— Start —

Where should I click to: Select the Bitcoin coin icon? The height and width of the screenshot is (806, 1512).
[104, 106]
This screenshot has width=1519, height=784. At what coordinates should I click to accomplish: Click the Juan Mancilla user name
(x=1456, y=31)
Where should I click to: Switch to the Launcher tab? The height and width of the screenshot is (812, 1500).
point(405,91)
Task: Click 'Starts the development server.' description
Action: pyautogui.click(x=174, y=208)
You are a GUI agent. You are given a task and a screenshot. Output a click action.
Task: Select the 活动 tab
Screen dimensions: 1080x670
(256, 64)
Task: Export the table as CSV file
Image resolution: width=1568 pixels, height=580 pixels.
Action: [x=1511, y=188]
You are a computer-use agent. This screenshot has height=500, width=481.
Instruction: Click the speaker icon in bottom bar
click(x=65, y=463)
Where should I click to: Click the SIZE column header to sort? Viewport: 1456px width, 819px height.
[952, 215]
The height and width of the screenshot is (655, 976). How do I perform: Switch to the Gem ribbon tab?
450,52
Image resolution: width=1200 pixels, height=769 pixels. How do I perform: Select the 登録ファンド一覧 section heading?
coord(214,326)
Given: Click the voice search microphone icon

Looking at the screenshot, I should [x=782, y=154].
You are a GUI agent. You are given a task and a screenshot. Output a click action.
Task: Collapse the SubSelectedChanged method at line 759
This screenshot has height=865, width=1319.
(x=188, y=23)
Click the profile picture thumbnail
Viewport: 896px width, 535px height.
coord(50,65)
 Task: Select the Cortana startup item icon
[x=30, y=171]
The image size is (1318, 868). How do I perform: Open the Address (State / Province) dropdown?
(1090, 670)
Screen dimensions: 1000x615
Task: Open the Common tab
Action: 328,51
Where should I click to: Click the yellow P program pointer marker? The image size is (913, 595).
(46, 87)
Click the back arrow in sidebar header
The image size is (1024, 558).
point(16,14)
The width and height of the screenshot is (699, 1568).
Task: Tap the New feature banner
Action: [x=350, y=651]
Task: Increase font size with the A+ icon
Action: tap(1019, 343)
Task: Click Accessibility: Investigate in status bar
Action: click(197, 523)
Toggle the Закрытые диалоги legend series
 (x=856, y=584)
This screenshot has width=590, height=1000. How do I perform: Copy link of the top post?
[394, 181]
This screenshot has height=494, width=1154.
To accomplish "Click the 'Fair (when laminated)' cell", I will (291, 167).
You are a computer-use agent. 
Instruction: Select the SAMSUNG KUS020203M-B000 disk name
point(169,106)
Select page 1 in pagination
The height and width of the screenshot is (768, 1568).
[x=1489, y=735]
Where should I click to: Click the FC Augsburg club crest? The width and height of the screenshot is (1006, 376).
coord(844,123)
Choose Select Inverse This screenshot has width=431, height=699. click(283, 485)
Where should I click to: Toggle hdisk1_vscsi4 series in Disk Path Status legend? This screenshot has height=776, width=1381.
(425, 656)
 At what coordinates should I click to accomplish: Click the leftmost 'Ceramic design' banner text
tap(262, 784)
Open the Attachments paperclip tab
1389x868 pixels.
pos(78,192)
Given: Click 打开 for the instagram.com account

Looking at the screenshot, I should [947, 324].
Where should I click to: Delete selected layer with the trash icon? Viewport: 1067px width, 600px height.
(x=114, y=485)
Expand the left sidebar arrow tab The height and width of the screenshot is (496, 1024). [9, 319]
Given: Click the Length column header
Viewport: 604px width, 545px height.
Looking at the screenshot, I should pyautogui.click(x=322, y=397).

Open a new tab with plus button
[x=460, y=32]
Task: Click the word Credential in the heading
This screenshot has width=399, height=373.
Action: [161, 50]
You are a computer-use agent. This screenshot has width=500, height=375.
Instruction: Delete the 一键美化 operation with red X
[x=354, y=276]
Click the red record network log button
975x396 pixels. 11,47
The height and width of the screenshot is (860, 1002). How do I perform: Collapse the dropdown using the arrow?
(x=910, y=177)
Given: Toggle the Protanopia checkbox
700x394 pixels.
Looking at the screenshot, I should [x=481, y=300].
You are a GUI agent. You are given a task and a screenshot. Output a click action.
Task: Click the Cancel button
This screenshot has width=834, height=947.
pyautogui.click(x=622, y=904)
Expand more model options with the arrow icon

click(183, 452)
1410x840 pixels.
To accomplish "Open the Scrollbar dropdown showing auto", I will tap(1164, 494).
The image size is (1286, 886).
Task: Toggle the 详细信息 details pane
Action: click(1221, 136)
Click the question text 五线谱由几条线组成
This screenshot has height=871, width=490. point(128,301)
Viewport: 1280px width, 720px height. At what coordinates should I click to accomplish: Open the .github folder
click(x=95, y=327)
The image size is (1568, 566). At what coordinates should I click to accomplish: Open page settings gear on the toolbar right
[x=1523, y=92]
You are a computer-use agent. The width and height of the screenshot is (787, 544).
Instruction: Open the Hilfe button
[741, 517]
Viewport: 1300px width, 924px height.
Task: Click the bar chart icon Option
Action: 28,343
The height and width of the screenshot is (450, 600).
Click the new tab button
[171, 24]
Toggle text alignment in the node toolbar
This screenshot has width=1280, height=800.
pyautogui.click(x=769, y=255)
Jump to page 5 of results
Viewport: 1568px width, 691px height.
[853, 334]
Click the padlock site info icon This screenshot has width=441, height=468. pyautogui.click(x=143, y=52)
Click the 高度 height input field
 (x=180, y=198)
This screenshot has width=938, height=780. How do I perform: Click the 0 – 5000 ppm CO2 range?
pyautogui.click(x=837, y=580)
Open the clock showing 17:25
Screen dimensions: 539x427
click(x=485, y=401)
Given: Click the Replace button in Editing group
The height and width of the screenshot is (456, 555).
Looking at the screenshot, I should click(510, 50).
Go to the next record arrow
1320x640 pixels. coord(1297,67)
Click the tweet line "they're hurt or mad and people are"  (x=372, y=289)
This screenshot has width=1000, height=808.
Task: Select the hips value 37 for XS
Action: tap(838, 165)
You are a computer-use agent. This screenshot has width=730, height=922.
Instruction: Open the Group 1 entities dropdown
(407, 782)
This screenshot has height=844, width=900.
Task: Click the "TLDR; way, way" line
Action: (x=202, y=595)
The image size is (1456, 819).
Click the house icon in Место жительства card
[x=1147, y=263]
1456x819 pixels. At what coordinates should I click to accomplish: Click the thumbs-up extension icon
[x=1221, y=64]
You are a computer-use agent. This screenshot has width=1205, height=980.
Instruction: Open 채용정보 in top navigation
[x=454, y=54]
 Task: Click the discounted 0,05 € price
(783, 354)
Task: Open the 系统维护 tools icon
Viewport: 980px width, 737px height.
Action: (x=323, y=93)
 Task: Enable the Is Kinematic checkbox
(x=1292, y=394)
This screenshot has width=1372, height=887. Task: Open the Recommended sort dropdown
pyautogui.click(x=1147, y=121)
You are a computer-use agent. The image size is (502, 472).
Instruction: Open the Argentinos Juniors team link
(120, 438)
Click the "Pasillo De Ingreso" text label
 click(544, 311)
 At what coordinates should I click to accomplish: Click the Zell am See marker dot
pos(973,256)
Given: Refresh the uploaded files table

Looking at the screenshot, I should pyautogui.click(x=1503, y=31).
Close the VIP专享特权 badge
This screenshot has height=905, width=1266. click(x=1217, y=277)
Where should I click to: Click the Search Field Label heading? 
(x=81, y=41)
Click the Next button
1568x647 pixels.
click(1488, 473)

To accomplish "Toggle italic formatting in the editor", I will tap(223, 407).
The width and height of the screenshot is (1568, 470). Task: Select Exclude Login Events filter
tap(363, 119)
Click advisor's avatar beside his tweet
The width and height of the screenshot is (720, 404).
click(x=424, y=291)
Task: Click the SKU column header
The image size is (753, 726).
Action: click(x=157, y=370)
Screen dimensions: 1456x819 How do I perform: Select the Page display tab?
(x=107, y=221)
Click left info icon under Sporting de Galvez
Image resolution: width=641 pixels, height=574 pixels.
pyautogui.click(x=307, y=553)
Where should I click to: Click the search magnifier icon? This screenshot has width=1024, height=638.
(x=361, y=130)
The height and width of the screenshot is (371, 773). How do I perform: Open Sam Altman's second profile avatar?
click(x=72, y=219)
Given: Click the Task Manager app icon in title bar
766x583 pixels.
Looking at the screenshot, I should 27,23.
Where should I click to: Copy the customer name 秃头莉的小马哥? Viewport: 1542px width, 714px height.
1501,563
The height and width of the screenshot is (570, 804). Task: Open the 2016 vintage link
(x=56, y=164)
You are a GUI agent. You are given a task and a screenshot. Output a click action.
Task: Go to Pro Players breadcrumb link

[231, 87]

— End —

* Written request *
Update the lines, beginning at the start and stopping after the line that contains "(x=1456, y=31)", so that "Bitcoin" becomes "Litecoin" and nothing else changes.

* Complete answer *
Where should I click to: Select the Litecoin coin icon? The height and width of the screenshot is (806, 1512).
[104, 106]
This screenshot has width=1519, height=784. At what coordinates should I click to accomplish: Click the Juan Mancilla user name
(x=1456, y=31)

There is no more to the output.